In screenwriting, there is a moment that occurs in a screenplay that is commonly referred to as the "belly of the whale." It's a term that is generally attributed to mythologist Joseph Campbell, who believed that this moment is one of the most critical points in the hero's journey. The belly of the whale refers to the moment when a protagonist finds themselves at their lowest point in the story. At this moment in the narrative, the protagonist should have no hope of success. It’s referred to as the belly of the whale because Joseph Campbell believed this to be a common trope seen throughout various cultures, most notably in the Biblical story of Jonah.  

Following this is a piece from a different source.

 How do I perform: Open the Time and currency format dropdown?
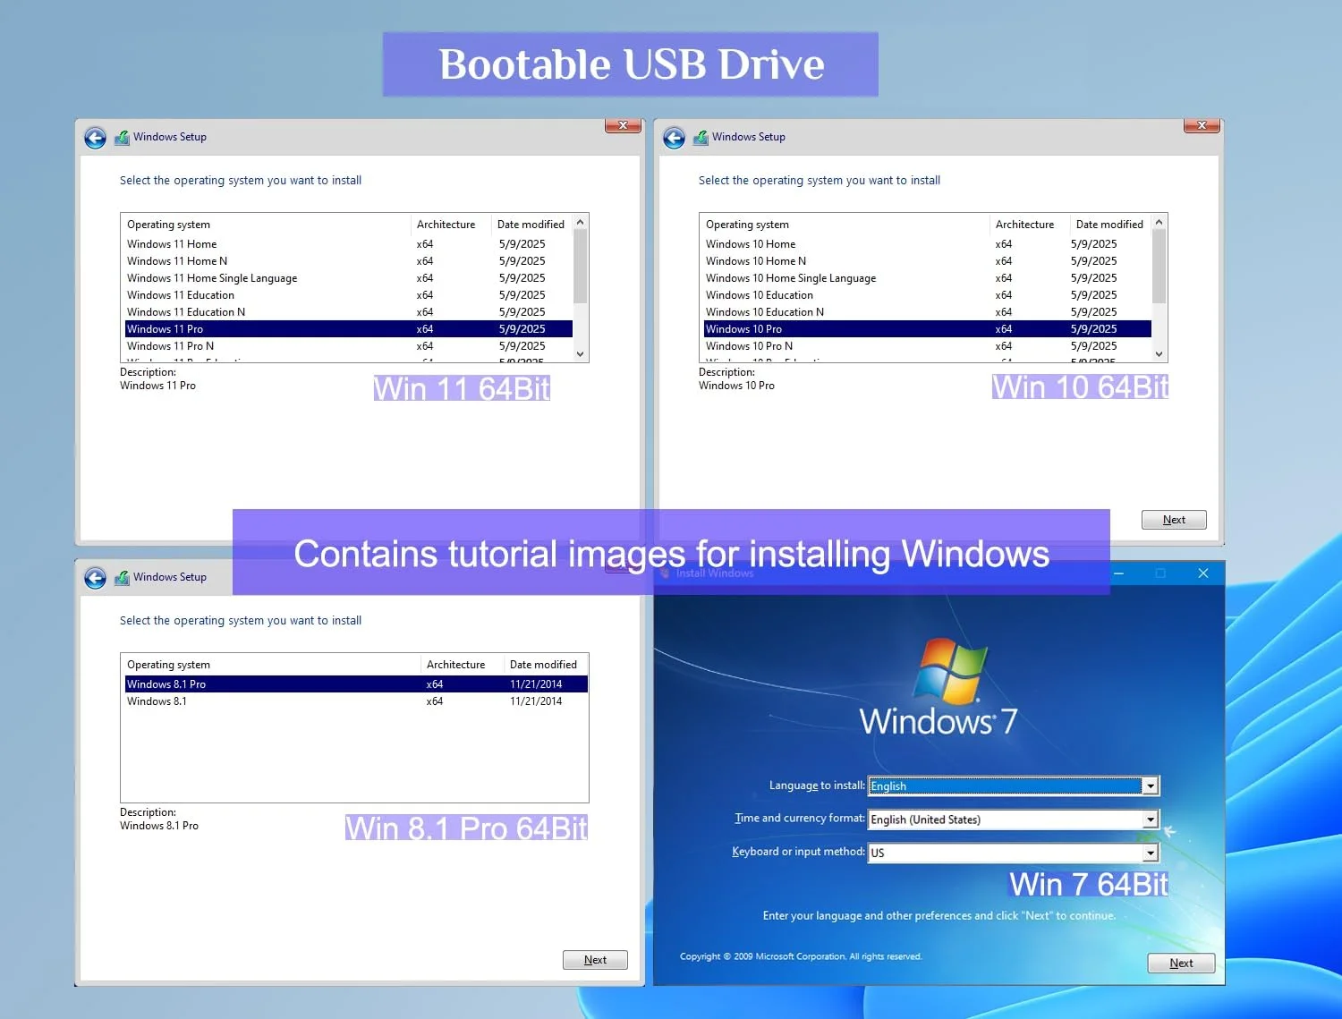point(1151,819)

Put simply, the belly of the whale will always refer to the sequence in your story where your hero faces their darkest hour. During this stage of the script, the protagonist must overcome their greatest insecurities or self-doubt and continue forward. There must be a conscious decision made to persevere in the face of what seem to be insurmountable odds. Usually, at this point in the story, the protagonists find themselves cut off from their allies or friends which adds to their sense of failure and isolation. In a film's standard three-act structure, the belly of the whale is usually associated with the 2nd-Act turning point. (For more information on this structure check out our Three-Act Structure Template and Guide.)

Why is the Belly of the Whale Important?

The belly of the whale is a necessary moment because it forces the hero to confront their innermost demons. It also marks a turning point in the hero's journey. From this point forward, the character is forever changed in some way or another. It’s this symbolic rebirth that allows the hero to forge ahead ready to complete their quest. Generally, the belly of the whale is a powerful moment in the story because it can create deep emotional bonds between the audience and the hero. The audience wants to watch the hero find the strength in themselves to emerge victorious because in that moment we see ourselves in the protagonist. 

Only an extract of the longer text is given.